## To do
Copy every line of the data exactly, keeping out any picture.

## Dataset extract

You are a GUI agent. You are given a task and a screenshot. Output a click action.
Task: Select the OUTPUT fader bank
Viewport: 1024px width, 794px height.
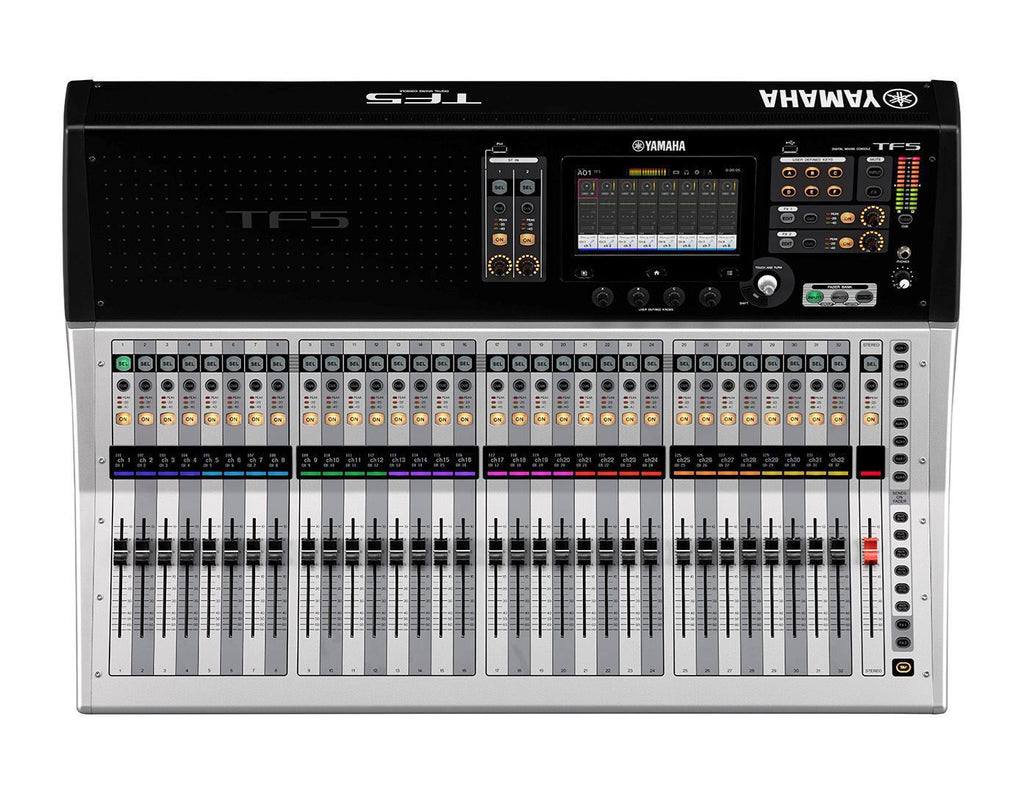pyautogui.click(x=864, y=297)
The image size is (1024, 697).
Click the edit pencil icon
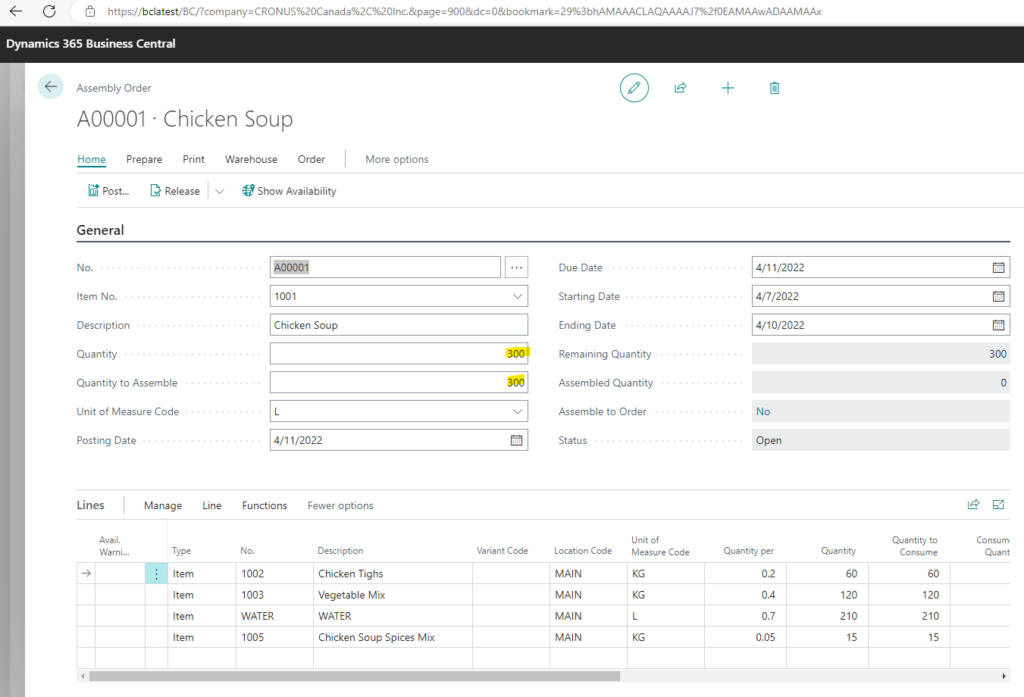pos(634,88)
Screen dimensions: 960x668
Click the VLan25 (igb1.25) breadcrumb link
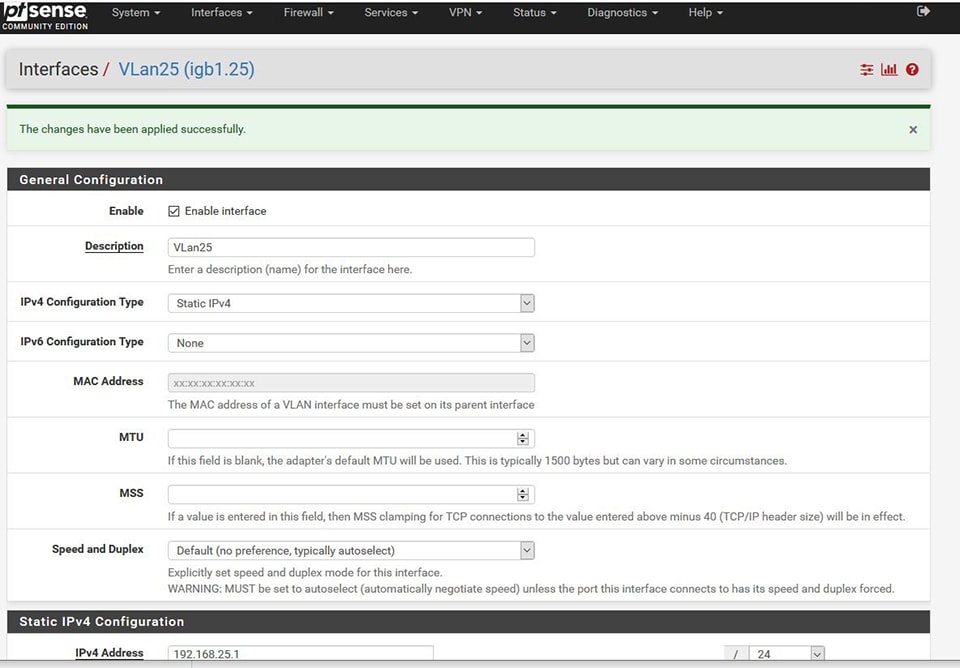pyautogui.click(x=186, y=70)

## Solution for this exercise
You are a GUI agent. You are given a task and a screenshot. Output a click action.
Task: Select the OUTPUT fader bank
Viewport: 1024px width, 794px height.
pyautogui.click(x=864, y=297)
The image size is (1024, 697).
Click the edit pencil icon
pos(634,88)
Screen dimensions: 960x668
Click the VLan25 (igb1.25) breadcrumb link
pyautogui.click(x=186, y=70)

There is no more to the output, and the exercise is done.